[Opening Data to process section]

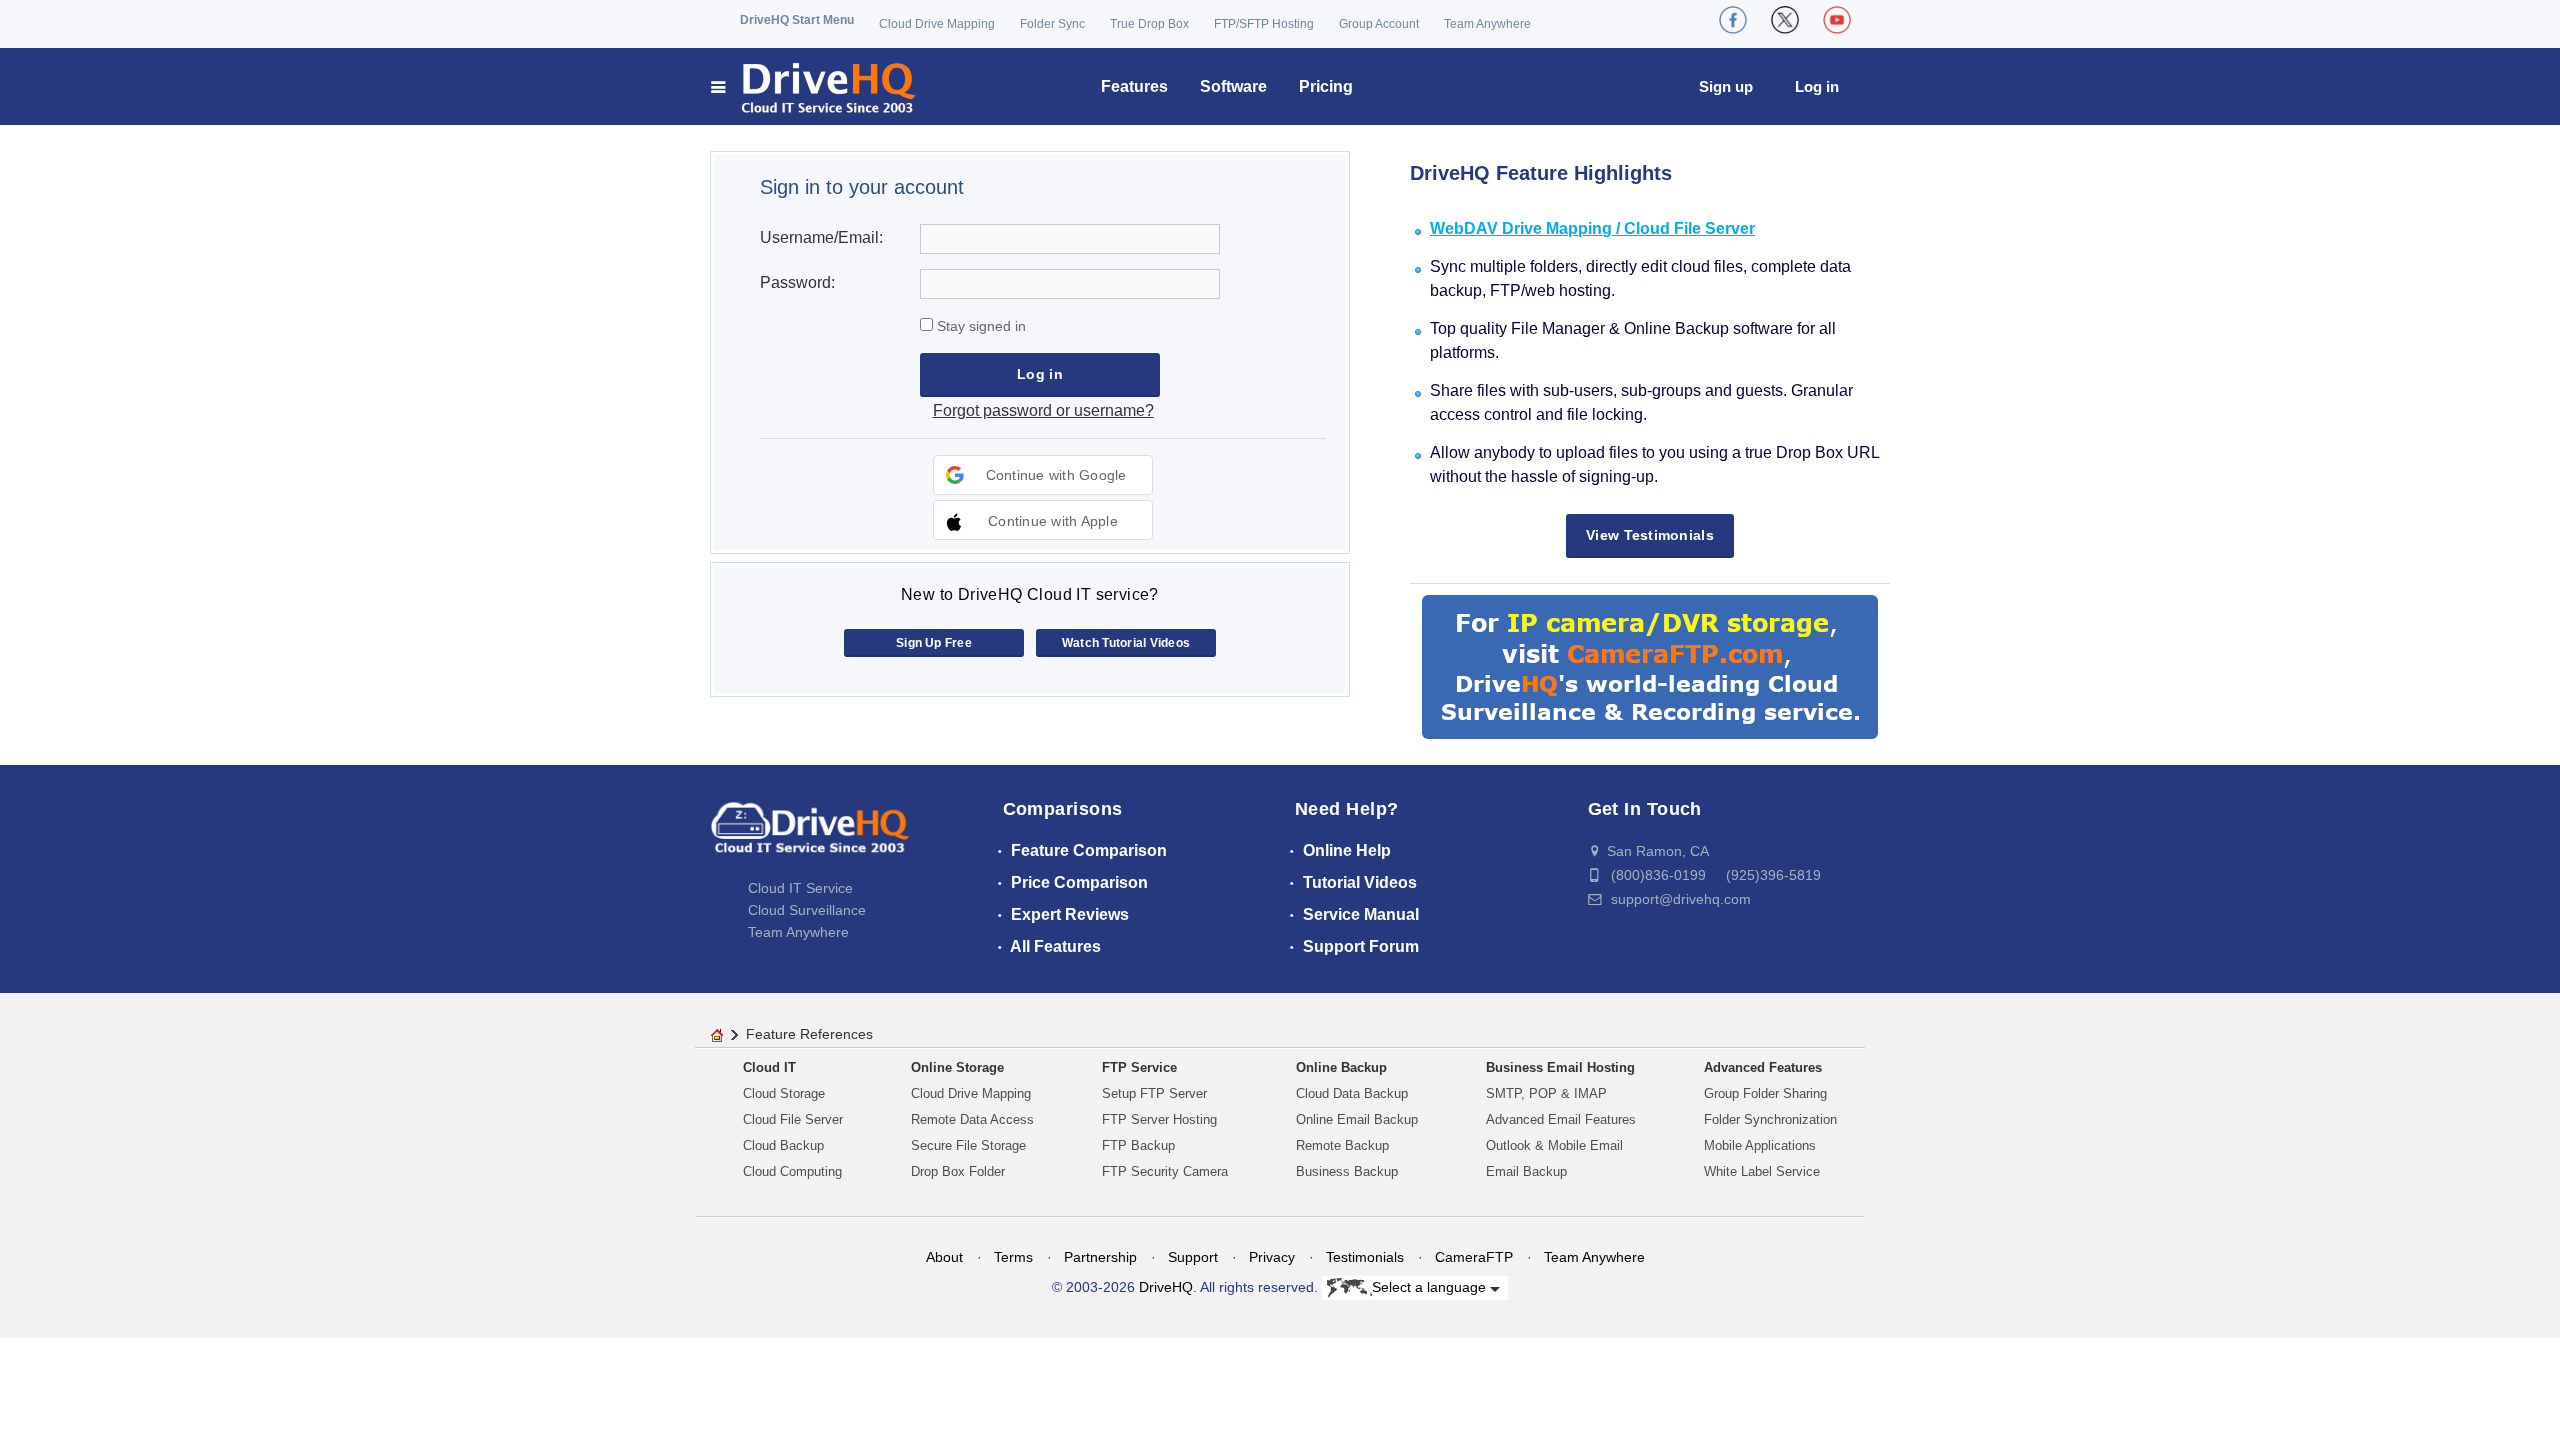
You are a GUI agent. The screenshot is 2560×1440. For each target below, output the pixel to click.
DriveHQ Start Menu (797, 20)
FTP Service (1139, 1067)
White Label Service (1762, 1171)
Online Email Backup (1357, 1119)
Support (1193, 1257)
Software (1233, 86)
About (944, 1257)
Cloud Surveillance (807, 910)
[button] (1043, 475)
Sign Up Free (934, 643)
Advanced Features (1763, 1067)
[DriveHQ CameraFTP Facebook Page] (1733, 20)
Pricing (1326, 86)
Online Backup (1341, 1067)
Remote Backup (1342, 1145)
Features (1134, 86)
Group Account (1379, 24)
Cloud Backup (783, 1145)
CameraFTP (1474, 1257)
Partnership (1100, 1257)
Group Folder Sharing (1765, 1093)
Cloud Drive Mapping (937, 24)
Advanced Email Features (1561, 1119)
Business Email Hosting (1560, 1067)
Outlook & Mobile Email (1554, 1145)
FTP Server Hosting (1159, 1119)
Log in (1817, 86)
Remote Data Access (972, 1119)
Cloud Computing (792, 1171)
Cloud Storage (784, 1093)
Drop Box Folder (958, 1171)
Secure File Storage (968, 1145)
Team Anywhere (1487, 24)
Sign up (1726, 86)
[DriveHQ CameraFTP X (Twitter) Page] (1785, 20)
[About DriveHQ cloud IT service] (810, 837)
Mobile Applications (1760, 1145)
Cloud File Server (793, 1119)
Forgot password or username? (1043, 410)
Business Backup (1347, 1171)
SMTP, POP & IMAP (1546, 1093)
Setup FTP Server (1154, 1093)
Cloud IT (769, 1067)
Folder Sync (1052, 24)
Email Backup (1526, 1171)
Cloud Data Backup (1352, 1093)
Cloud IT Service (800, 888)
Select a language (1431, 1287)
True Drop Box (1149, 24)
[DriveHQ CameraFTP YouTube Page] (1837, 20)
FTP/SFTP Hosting (1264, 24)
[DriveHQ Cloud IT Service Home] (814, 86)
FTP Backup (1138, 1145)
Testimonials (1365, 1257)
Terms (1013, 1257)
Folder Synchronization (1770, 1119)
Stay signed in (979, 326)
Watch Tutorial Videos (1126, 643)
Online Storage (957, 1067)
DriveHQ (1166, 1287)
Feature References (809, 1034)
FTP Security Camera (1165, 1171)
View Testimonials (1650, 535)
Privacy (1272, 1257)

[Closing Data to process section]

The problem => Your reply should consist solely of the lines above, from the opening line through the line with "[button] (1043, 475)", reproduced exactly and without pictures.

Finished exercise =>
You are a GUI agent. The screenshot is 2560×1440. For each target below, output the pixel to click.
DriveHQ Start Menu (797, 20)
FTP Service (1139, 1067)
White Label Service (1762, 1171)
Online Email Backup (1357, 1119)
Support (1193, 1257)
Software (1233, 86)
About (944, 1257)
Cloud Surveillance (807, 910)
[button] (1043, 475)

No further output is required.